4 March 2019Henneresse, Thomas; Kaiser, Aurélien; Wesselingh, Renate; Tyteca, Daniel
Plant density varies naturally, from isolated plants to clumped individuals, and can influence pollinator foraging behaviour and plant reproductive success. The effect of conspecific density could depend on the pollination system, and deceptive species differ from rewarding ones in this regard, a high density being often associated with low fruit set in deceptive plants. In our study, we aimed to determine how local conspecific density and floral display size (i.e. number of flowers per plant) affect fruit set in a deceptive orchid (Orchis militaris) through changes in pollinator visitation. We measured fruit set in a natural population and recorded pollinator abundance and foraging behaviour within plots of different O. militaris densities. Detailed data were recorded for the most abundant potential pollinators of O. militaris, i.e. solitary bees. Floral display size was negatively correlated to fruit set in medium-density plots, but uncorrelated in low- and high-density plots.

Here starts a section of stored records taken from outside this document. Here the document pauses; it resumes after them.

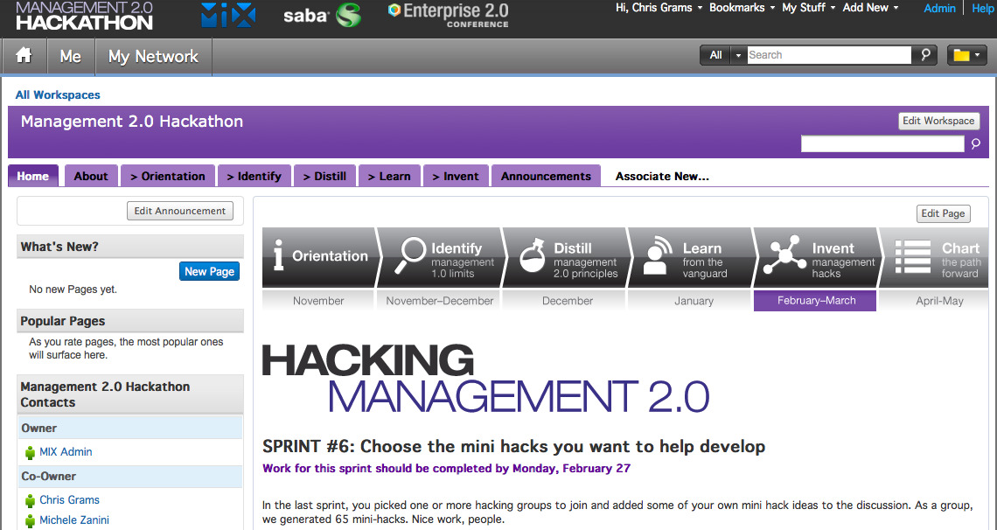Select the Orientation info stage icon

(x=318, y=256)
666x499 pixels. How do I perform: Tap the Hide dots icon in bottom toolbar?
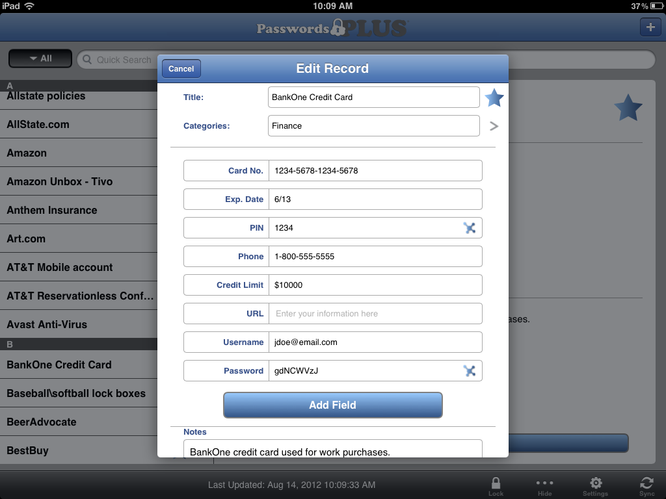click(x=545, y=485)
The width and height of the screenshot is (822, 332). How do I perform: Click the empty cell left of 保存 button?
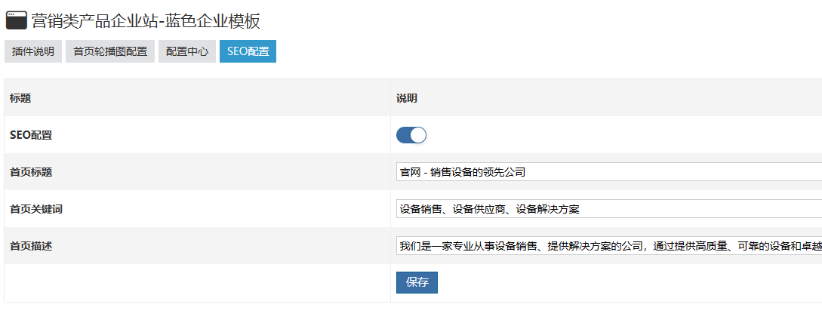click(x=196, y=283)
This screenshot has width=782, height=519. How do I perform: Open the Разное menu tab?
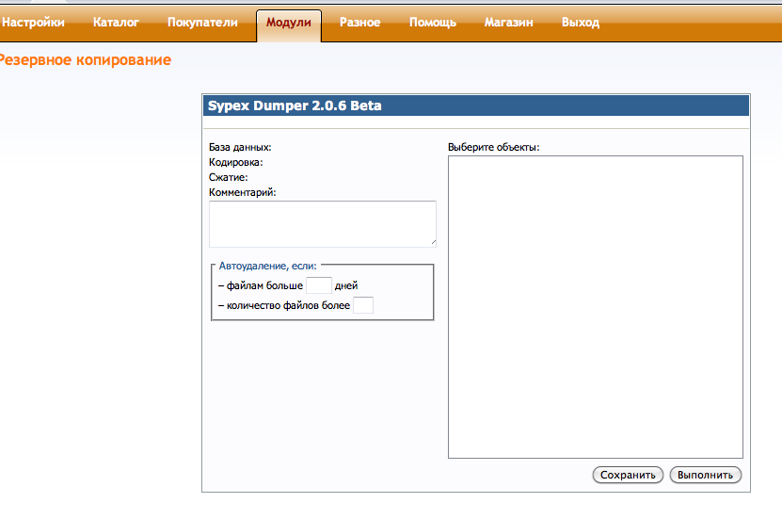tap(359, 23)
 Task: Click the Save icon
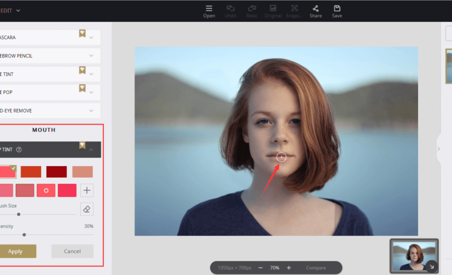point(337,8)
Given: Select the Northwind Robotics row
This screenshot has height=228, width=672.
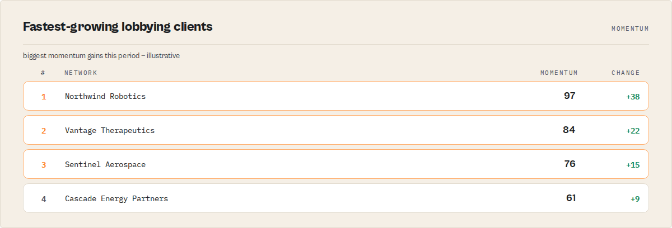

Plot density had no effect on solitary bee abundance and visitation, which may be due to low pollinator abundance within the study site. The proportion of visited flowers per inflorescence was negatively influenced by floral display size, which is in line with previous studies. In addition, solitary bees spent decreasing time in successive flowers within an inflorescence, and the time spent per flower was negatively affected by ambient temperature. Our results suggest that pollinator behaviour during visitation is poorly linked to pollen deposition and reproductive success in O. militaris.